In unusually stark terms, Washington's top diplomat warned that Israeli settlement building was undermining any hope of an agreement to allow two states to live side-by-side.
At the Saban Forum, an annual gathering of senior Israeli and US policymakers, Kerry said some members of Prime Minister Benjamin Netanyahu's government had made "profoundly disturbing" statements.
"And more than 50 per cent of the ministers in the current government have publicly stated they are opposed to a Palestinian state and that there will be no Palestinian state," he said.
Earlier in the day, Netanyahu had addressed the forum via video link, arguing that Israeli settlement building was not an obstacle to peace.
Israel was ready for talks with no preconditions, he said, urging Arab governments to recognise the state of Israel.
However, Kerry dismissed the idea that more Arab states would strike peace deals with Israel without any moves towards an agreement with the Palestinians.
"There will be no advance and separate peace with the Arab world without the Palestinian process and Palestinian peace," he said. "Everybody needs to understand that. That is a hard reality."
In the US government's view, Israel's accelerated building on Palestinian-owned land is not only an obstacle to peace but deliberately so, Kerry added.
"I'm not here to tell you that the settlements are the reason for the conflict, no, they're not," Kerry said.
"But I also cannot accept the notion that they don't affect the peace process, that they aren't a barrier to the capacity to have peace," he argued.
"And I'll tell you why I know that: because the left in Israel is telling everybody they are a barrier to peace and the right that supports it openly supports it because they don't want peace."

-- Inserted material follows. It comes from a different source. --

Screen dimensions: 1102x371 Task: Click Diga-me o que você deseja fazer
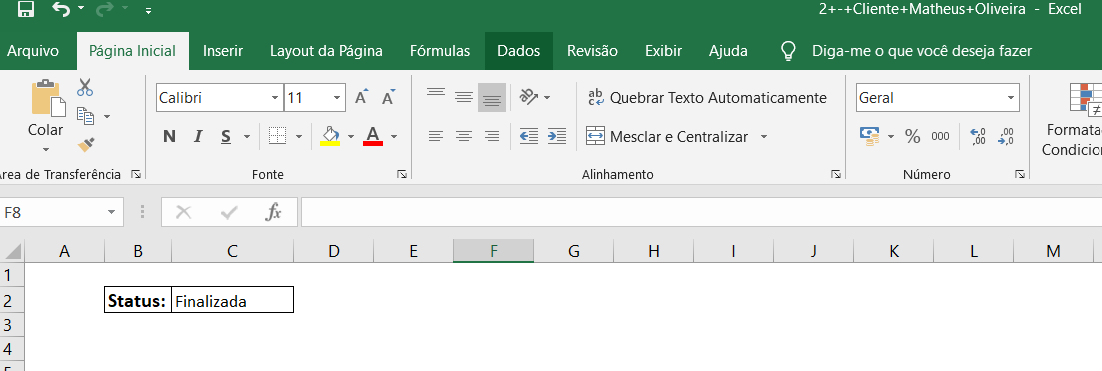click(x=922, y=51)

US President Barack Obama's administration, which comes to an end next month with no prospect of a revived peace process, has been frustrated by the attitude of Netanyahu's government.
Still, Kerry insisted Israel has no greater friend than Washington. Since he arrived at the State Department in February 2013, he has spoken to Netanyahu on 375 formally recorded occasions for more than 130 hours of discussions, he said.
Washington has opposed all attempts to pressure Israel through votes on United Nations bodies, he added, and has just signed a 10-year $38 billion military support deal, the biggest in US history.